Martin Tod, Chief Executive of the Men’s Health Forum, added: "What this research shows is that it's not just men who need to change their attitudes about their weight - health professionals do too. Men who might benefit from weight management services are missing out because they're not being told about them.  Yet when they are told about them, many men do use them and, despite what might be expected, many men really benefit from them." 

Latest figures from NHS Digital show that 68% of men and 58% of women are overweight or obese, and yet weight worries are often associated more with women than men. This could be because men are less likely to vocalise them. Last year’s ‘Machobesity Report’, by Slimming World, revealed that while 95% of men want to lose weight, mainly for health reasons, men typically keep weight worries to themselves for more than six years on average.

Men’s health has been a topic of discussion in Westminster, with health experts and politicians debating how to address the issue at Slimming World’s inaugural Obesity Policy Workshop, held in March.

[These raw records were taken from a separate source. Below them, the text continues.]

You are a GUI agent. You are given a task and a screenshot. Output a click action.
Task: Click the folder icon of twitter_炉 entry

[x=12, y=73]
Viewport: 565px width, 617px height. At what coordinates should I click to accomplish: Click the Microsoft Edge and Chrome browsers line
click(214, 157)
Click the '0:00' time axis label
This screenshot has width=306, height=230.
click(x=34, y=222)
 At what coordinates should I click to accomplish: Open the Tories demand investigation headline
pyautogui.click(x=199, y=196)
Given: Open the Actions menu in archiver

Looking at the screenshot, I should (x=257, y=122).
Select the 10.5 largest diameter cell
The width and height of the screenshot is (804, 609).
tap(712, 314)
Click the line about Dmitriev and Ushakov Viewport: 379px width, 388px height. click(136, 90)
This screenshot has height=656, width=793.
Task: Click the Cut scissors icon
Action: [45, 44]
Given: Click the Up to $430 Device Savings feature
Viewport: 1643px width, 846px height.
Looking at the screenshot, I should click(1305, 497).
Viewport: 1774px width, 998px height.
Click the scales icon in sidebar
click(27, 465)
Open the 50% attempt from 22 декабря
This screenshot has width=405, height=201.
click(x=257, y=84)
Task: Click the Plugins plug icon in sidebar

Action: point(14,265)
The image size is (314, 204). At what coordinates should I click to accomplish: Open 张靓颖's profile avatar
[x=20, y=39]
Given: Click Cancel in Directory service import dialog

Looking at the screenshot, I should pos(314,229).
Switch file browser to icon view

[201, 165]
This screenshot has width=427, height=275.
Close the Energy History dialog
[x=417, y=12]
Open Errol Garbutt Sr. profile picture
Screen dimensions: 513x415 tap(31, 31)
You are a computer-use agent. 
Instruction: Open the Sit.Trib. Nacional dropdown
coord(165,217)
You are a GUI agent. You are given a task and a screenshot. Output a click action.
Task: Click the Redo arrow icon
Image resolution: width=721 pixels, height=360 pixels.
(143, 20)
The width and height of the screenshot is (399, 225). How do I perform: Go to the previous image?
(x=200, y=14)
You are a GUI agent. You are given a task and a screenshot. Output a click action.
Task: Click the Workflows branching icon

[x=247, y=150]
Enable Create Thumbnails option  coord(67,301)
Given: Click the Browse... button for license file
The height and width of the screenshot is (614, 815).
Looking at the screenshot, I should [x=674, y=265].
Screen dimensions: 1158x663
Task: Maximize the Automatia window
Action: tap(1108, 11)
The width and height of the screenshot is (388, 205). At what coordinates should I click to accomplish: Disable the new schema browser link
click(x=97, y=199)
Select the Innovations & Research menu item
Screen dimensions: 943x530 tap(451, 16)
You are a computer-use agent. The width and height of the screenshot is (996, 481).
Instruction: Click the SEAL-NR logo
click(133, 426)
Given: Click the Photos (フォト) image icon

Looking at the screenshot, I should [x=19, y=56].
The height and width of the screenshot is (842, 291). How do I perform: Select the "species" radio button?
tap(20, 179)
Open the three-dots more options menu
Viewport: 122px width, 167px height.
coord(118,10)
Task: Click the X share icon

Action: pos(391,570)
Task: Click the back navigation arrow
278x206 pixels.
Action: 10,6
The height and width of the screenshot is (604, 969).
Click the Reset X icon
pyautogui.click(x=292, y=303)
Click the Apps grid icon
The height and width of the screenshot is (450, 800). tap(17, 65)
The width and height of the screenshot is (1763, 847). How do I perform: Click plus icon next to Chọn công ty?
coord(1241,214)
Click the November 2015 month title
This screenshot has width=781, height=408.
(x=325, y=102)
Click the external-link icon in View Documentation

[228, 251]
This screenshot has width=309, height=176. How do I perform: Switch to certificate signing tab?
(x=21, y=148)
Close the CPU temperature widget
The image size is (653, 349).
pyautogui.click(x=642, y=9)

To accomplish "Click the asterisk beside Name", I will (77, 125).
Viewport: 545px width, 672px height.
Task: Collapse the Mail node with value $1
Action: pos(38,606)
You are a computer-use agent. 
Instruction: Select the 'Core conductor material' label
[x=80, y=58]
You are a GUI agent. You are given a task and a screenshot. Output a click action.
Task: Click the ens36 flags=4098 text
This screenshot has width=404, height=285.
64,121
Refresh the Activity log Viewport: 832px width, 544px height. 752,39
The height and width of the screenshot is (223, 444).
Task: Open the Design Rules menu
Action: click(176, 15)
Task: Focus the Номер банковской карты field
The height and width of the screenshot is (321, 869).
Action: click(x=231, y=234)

At the event, delegates recognised the need for a more gendered approach towards obesity and the way men and women view weight loss. They called for positive discrimination to encourage more men to get support to lose weight and a parliamentary working group around men’s health, agreeing men must be approached as a separate audience.

Slimming World agrees men’s health and weight loss must remain a high priority on the public health agenda.

Jenny Caven, Slimming World’s Head of External Affairs, says the new Government has a part to play in encouraging men to engage in evidence-based interventions.

“It’s refreshing to see this new research that addresses gender bias. Our Slimming World data shows that when men do join commercial weight management organisations they are very successful and lose more weight than women – 5.7% in 12 weeks compared to 4.3% - and attend more frequently.

“We are concerned that the Government has not undertaken enough radical action to tackle obesity and call for initiatives that will help men to seek support to lose weight and form new healthier habits.”